Output exactly the lines of the listing below that run from the line with "236x137 pixels. How" through the line with "Open the Hard Round brush preset". No pictures.

━━━ PROVIDED RECORDS

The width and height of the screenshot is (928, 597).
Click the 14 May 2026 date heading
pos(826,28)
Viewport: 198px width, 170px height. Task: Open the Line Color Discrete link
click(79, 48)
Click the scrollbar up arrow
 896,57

━━━━━━
━━━ PROVIDED RECORDS

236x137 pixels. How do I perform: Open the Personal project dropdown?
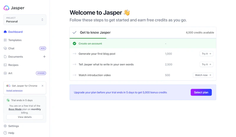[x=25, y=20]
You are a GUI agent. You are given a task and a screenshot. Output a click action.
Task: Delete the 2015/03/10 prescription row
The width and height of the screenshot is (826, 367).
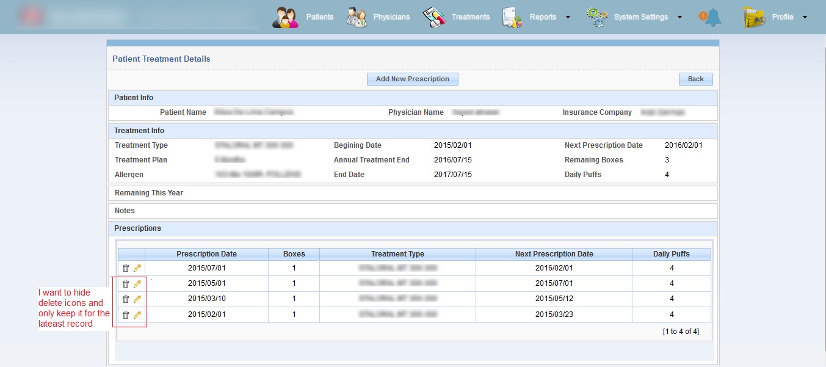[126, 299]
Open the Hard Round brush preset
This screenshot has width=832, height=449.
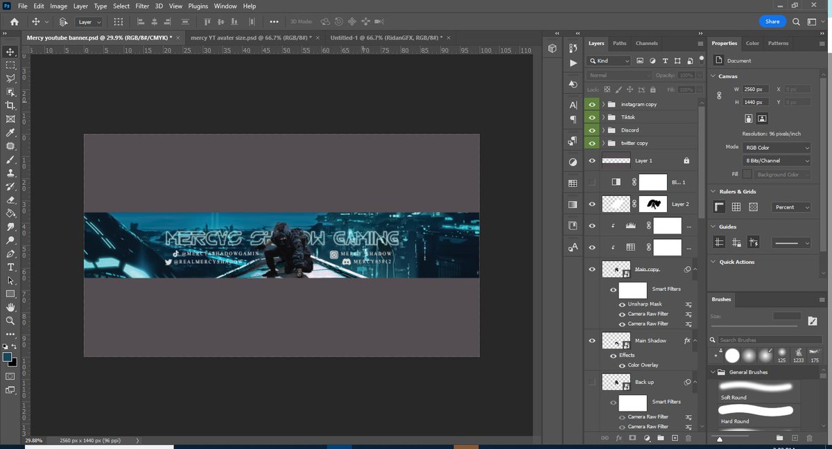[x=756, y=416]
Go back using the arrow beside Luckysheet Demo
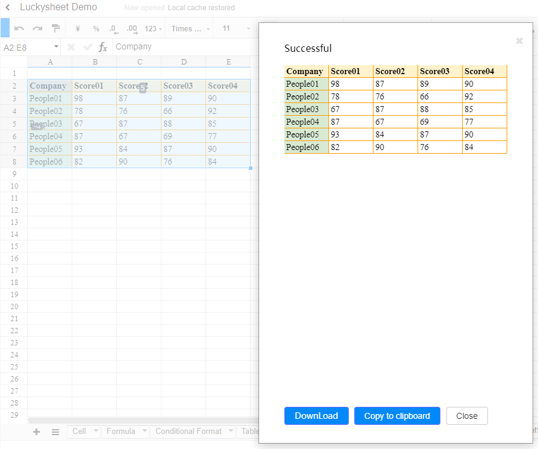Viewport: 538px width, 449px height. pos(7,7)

━━━━━━

TASK RESULT:
236x137 pixels. How do I perform: Open the Personal project dropdown?
[x=25, y=20]
You are a GUI agent. You are given a task and a screenshot. Output a click action.
Task: Delete the 2015/03/10 prescription row
The width and height of the screenshot is (826, 367).
[126, 299]
Open the Hard Round brush preset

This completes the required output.